* Begin EXTRACTED TEXT *
The 1966 Batman show's camper than a row of tents (with a beautiful car) but nice to see those.


----------



## apls (Dec 5, 2005)

What I would like to know is, what are the changes to the Bride of Frankenstein kit? The heads were fine, but is it more bottles? I am concerned about this because I wanted an acturate kit, but the wear on the jacket wasn't there.


----------



## SUNGOD (Jan 20, 2006)

Nice to see a Man of steel figure too though I'm surprised there's no more Avengers kits seeing as Black Widow and Iron Man have been done.


----------



## kenlee (Feb 11, 2010)

apls said:


> What I would like to know is, what are the changes to the Bride of Frankenstein kit? The heads were fine, but is it more bottles? I am concerned about this because I wanted an acturate kit, but the wear on the jacket wasn't there.


From the facebook posting:

Resin statues of the Bride (new base, heads, minor changes), and the Creature (new base).

Not kits, but resin statues ready to display, no changes to the kits.


----------



## SUNGOD (Jan 20, 2006)

So is there any more new kits to be announced?


----------



## btbrush (Sep 20, 2010)

Still no Serenity. Oh well.


----------



## Zombie_61 (Apr 21, 2004)

RSN said:


> Well, yes they did say figure kits. If you follow the Facebook post, Frank said Round 2 has the Batmobile, he will be producing figure kits. A handy tool that Facebook! :thumbsup:


Ah...yeah, I hadn't read that. Besides, I was just crackin' wise.
* End EXTRACTED TEXT *
* _STATED TASK A_
Please rescale part of the item coordinate listing, starting at the line that contains "More information about" and ending at the line that contains "[haskell-platform] #105: Cannot". Write out each of those lines in full, multiplying every coordinate by 1.25 and rounding to whole numbers with halves rounded up, and give only those lines.
* Begin DATASET ENTRIES *
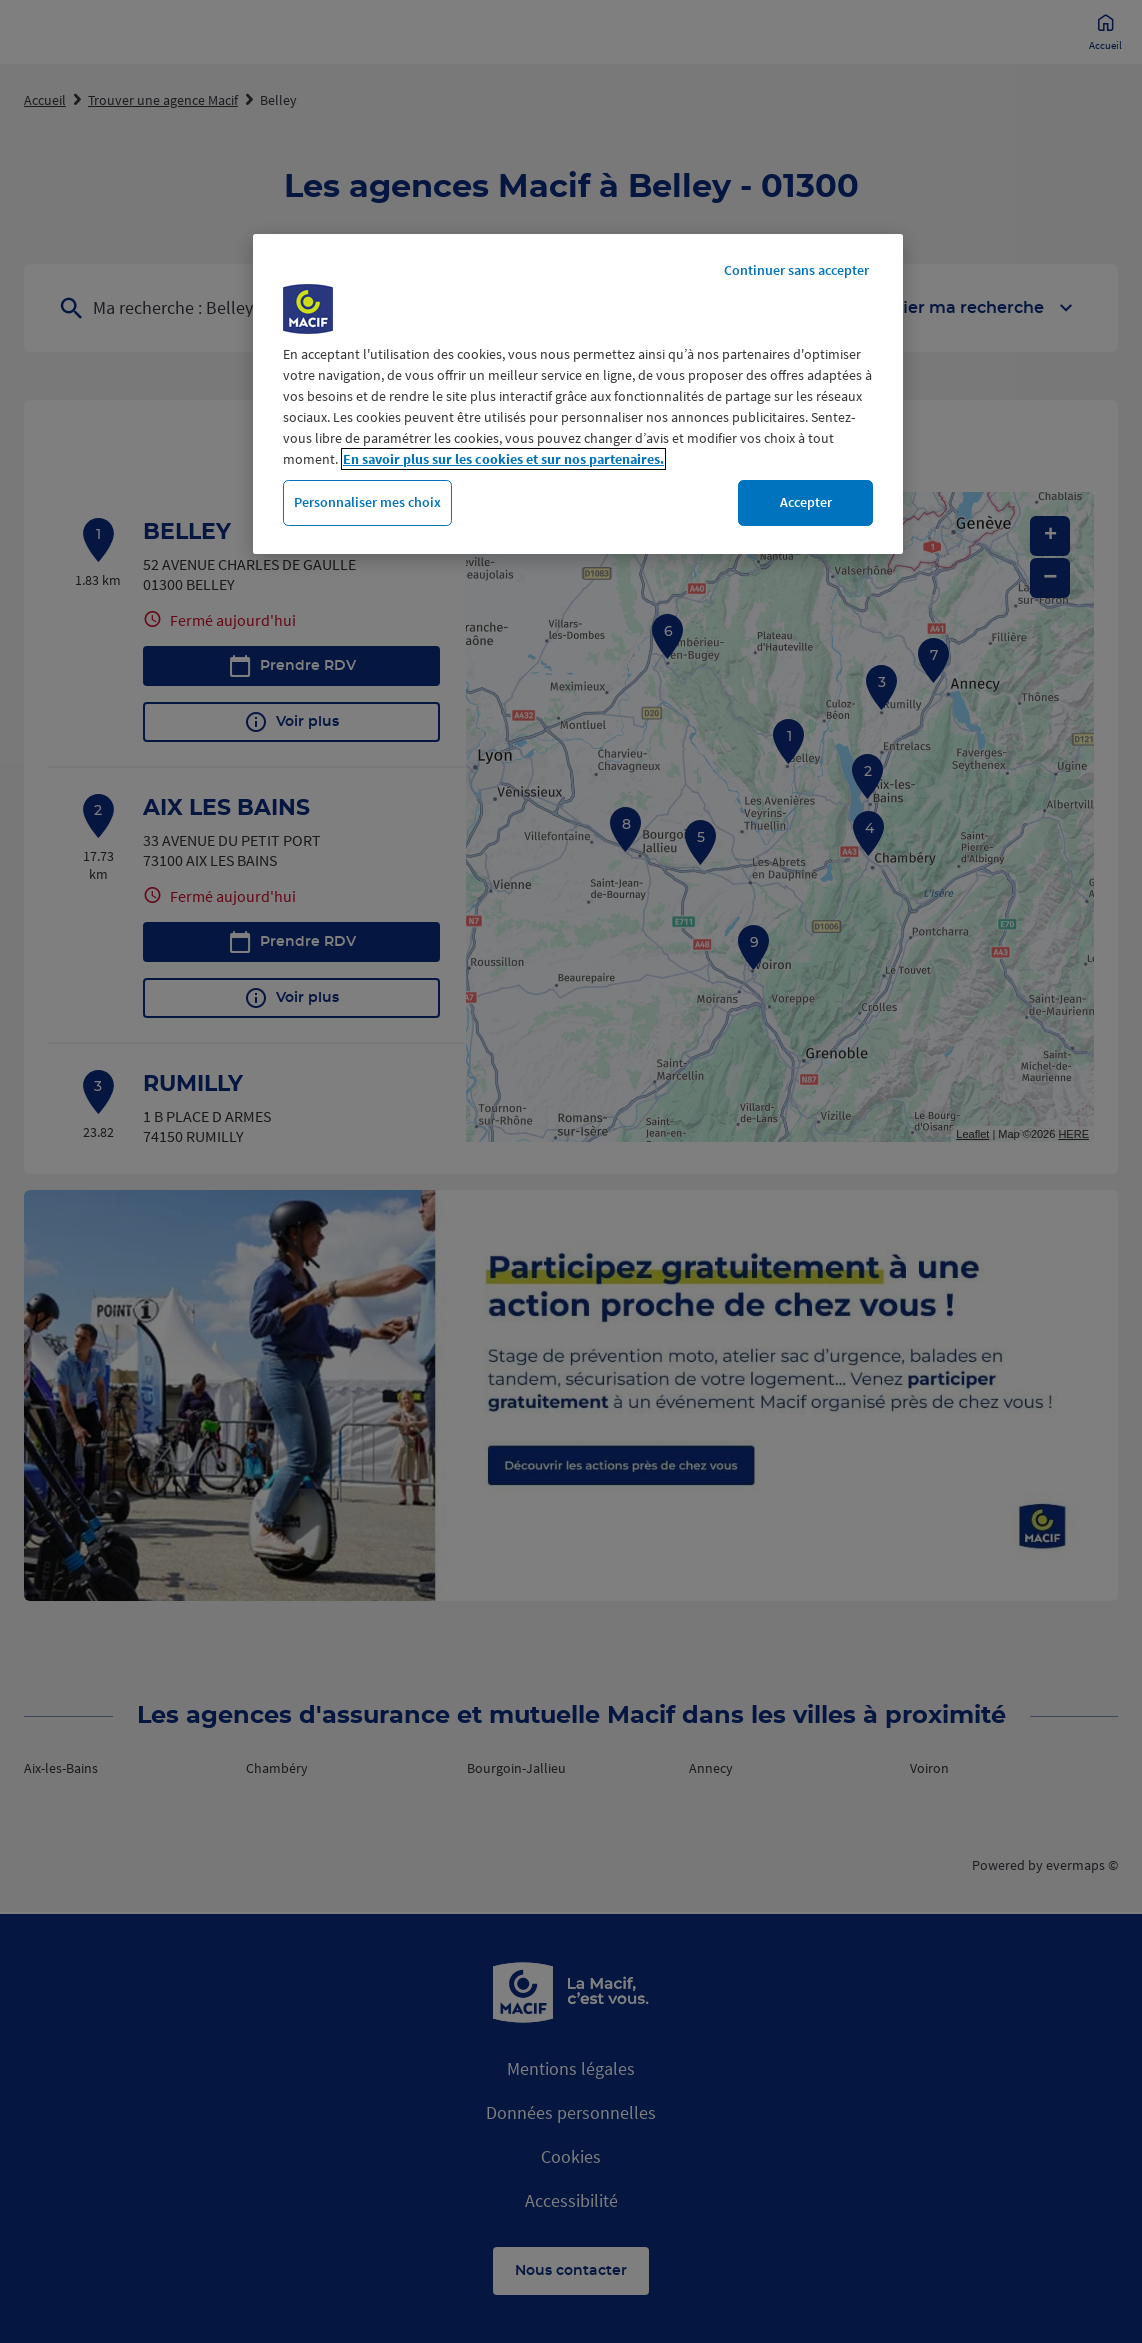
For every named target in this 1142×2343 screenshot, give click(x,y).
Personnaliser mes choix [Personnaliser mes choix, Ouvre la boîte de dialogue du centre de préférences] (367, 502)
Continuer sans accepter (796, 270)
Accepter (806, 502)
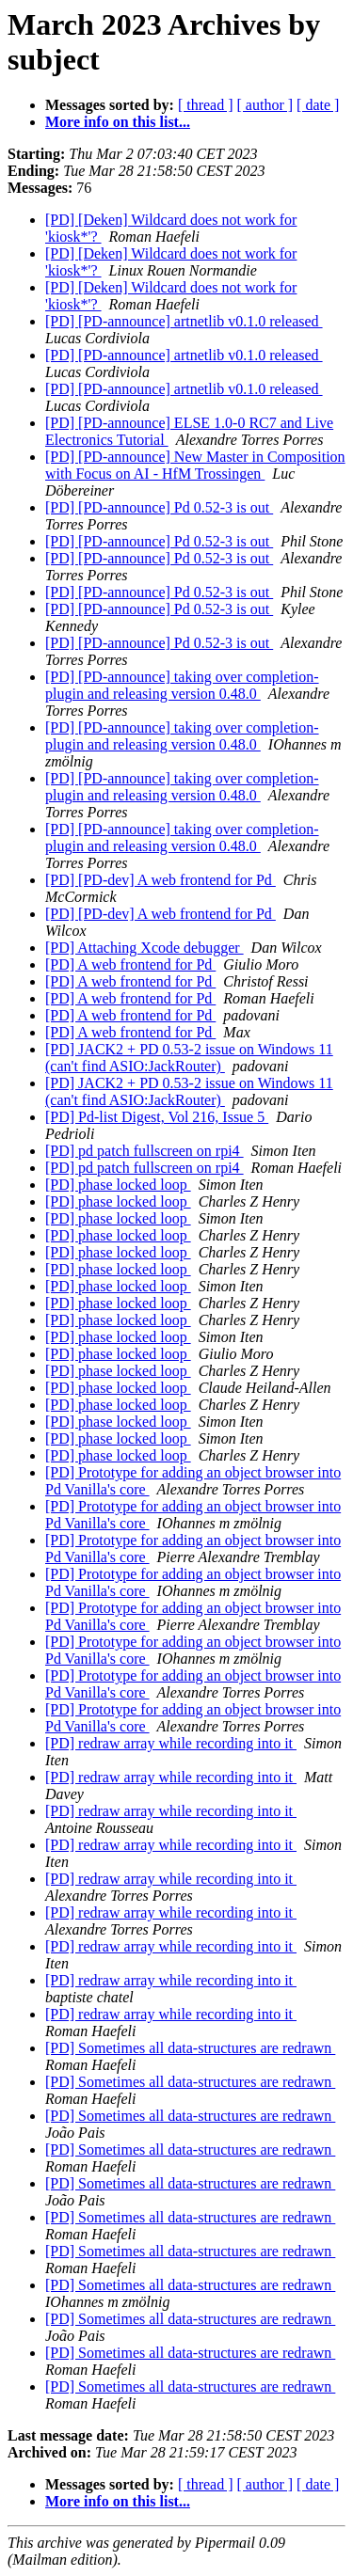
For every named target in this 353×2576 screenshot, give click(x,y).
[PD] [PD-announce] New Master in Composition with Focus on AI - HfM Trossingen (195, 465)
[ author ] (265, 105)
* End DATASET ENTRIES *
* Begin DATASET ENTRIES *
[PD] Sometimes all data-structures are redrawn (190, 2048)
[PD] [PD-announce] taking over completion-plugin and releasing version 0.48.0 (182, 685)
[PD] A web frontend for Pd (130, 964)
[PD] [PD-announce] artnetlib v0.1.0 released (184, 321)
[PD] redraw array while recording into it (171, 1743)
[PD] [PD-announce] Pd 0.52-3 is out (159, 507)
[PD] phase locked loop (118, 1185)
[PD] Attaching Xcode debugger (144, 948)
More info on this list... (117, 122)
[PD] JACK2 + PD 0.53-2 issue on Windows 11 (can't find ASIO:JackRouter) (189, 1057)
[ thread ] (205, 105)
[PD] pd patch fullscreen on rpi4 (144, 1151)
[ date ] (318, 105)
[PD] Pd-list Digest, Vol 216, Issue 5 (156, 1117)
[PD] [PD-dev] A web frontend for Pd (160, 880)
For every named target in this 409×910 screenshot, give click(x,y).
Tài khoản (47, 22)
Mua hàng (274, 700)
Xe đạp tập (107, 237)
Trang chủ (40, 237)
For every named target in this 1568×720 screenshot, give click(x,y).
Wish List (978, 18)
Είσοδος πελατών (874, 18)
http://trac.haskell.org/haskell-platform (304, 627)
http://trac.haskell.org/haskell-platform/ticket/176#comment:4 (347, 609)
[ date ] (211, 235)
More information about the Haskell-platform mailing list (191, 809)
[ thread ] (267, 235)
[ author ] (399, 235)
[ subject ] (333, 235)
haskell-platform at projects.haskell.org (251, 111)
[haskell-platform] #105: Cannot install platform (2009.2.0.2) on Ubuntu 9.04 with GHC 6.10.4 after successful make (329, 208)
* End DATASET ENTRIES *
* _STATED TASK B_
Which usernames head the posts in the forum thread? Name each one once.

* _TASK RESULT A_
More information about the Haskell-platform mailing list (239, 1011)
[ thread ] (334, 294)
[ author ] (499, 294)
[ subject ] (416, 294)
haskell-platform at projects.haskell.org (314, 139)
[haskell-platform] #105: Cannot install platform (2009.2.0.2) on Ubuntu 9.04 with GHC 6.10.4 after successful make (411, 260)

* _TASK RESULT B_
apls, SUNGOD, kenlee, btbrush, Zombie_61